Before Labor: Be Prepared

  • Know the birth plan—especially the top priorities and non-negotiables.
  • Pack your own bag (snacks, charger, change of clothes, swimsuit for the shower).
  • Know the route, the hospital process, and who to call.
  • Learn comfort techniques (counter-pressure, the double hip squeeze) and practice them.

Early Labor: Keep It Calm

The goal is to conserve energy and stay relaxed.

  • Keep the mood light and low-key—watch a movie, take a walk, distract.
  • Handle food and water—keep them fueled and hydrated.
  • Time contractions occasionally (not obsessively).
  • Encourage rest, especially if it's nighttime.
  • Quietly make sure the bag and car are ready.
  • Don't rush to the hospital—follow the plan's "when to go" guidance.

Active Labor: Get Hands-On

Now you work.

  • Counter-pressure and the double hip squeeze—press firmly through contractions.
  • Comfort measures—warm shower, position changes, a cool cloth, the birth ball.
  • Cue the basics—"low sounds," "soften your jaw," "long exhale," "one at a time."
  • Be the steady presence—calm voice, eye contact, encouragement.
  • Keep them hydrated—ice chips, water, a straw.
  • Advocate—communicate their wishes to the care team, ask questions, run interference.
  • Stay off your phone and present.

Transition: Hold Steady

The most intense stretch—your calm matters most here.

  • Stay grounded and certain. Your steadiness is contagious.
  • One contraction at a time—"just this one, I've got you."
  • Don't take anything personally. People say wild things in transition.
  • Remind them—"you said you can't, that means you're almost there."
  • Get the nurse if they feel the urge to push.

Pushing: Encourage and Support

  • Encourage—calm, positive, "you're doing it."
  • Support physically—help hold a leg or support a position if the team directs.
  • Narrate progress if you can see it—"I can see the head!"
  • Follow the team's coaching on pushing.

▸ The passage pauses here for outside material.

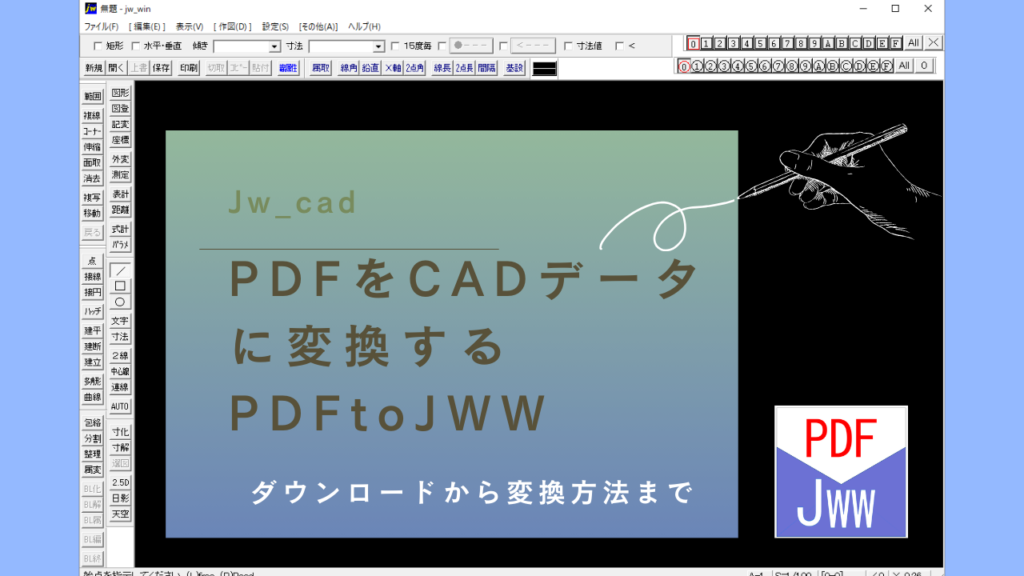
Task: Select the rectangle (□) drawing tool
Action: [x=121, y=285]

Right After Birth: Protect the Moment

  • Support skin-to-skin—help get the baby on their chest.
  • Take photos (if welcome).
  • Go with the baby—if the baby leaves the room, you go too, always.
  • Do skin-to-skin yourself if your partner can't right away.
  • Bring food and water—they'll be ravenous and depleted.

A Few Golden Rules

  • Calm is your superpower. Panic spreads; so does steadiness.
  • You can't fix the pain—your job is presence, not solutions.
  • Know the plan, advocate for it, and bend for real emergencies.
  • Take care of yourself (eat, hydrate) so you can keep going.

The Bottom Line

A great birth partner isn't a bystander—they're a calm, prepared, hands-on teammate. Keep things low-key in early labor, get physical with comfort measures in active labor, hold steady through transition, encourage through pushing, and protect those first moments after. Know the plan, stay calm, and be present. That's the whole job, and it matters more than you think.